DATASET RECORDS:
** Start **

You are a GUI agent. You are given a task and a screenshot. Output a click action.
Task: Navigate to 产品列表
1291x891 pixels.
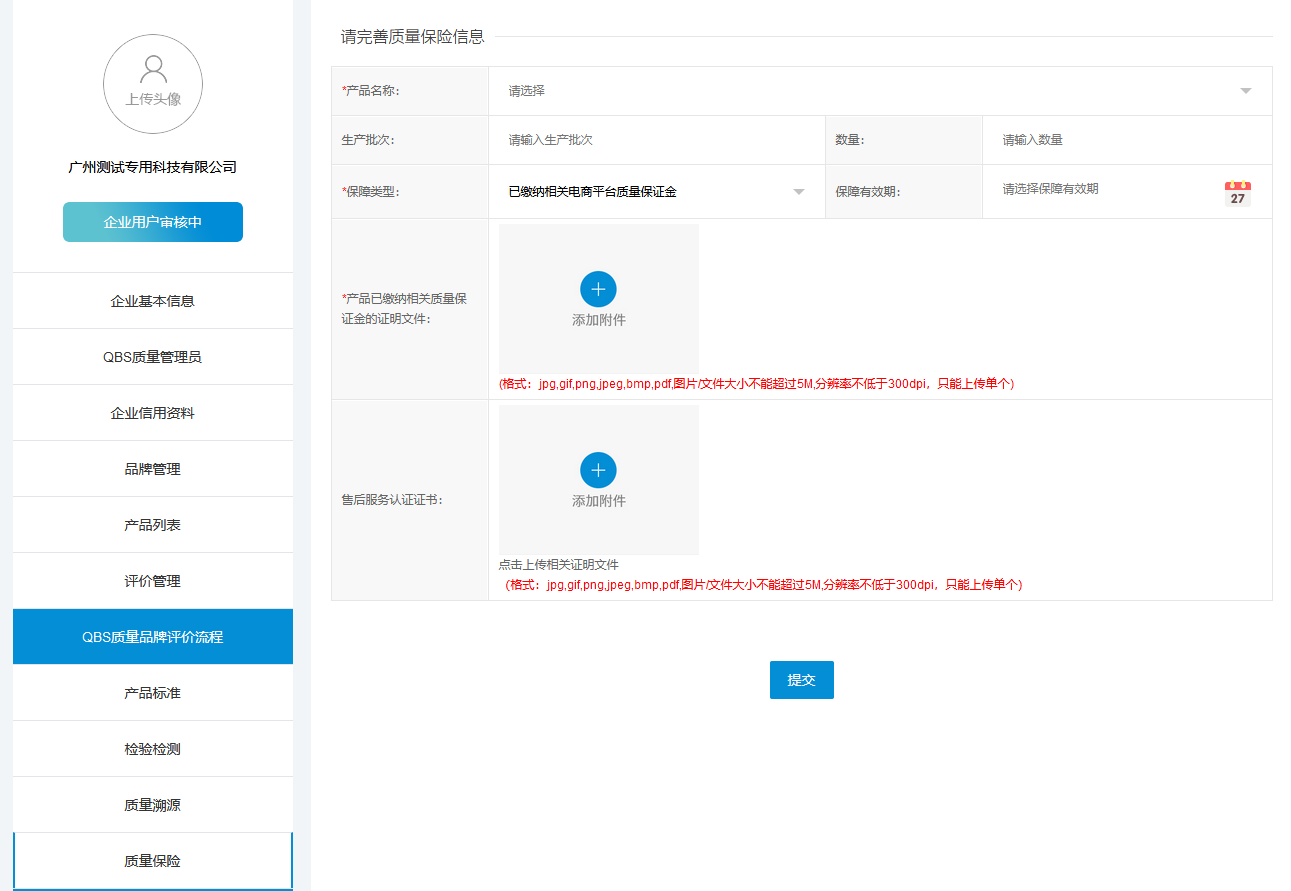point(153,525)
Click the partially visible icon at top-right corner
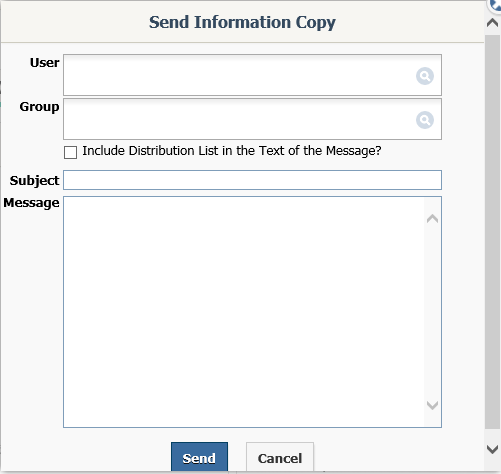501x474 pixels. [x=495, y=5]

** End **

PROBLEM STATEMENT:
Copy every line of the listing above word for word, leaving out the pictures.

OUTPUT FOR THIS TASK:
You are a GUI agent. You are given a task and a screenshot. Output a click action.
Task: Navigate to 产品列表
1291x891 pixels.
point(153,525)
Click the partially visible icon at top-right corner
501x474 pixels. [x=495, y=5]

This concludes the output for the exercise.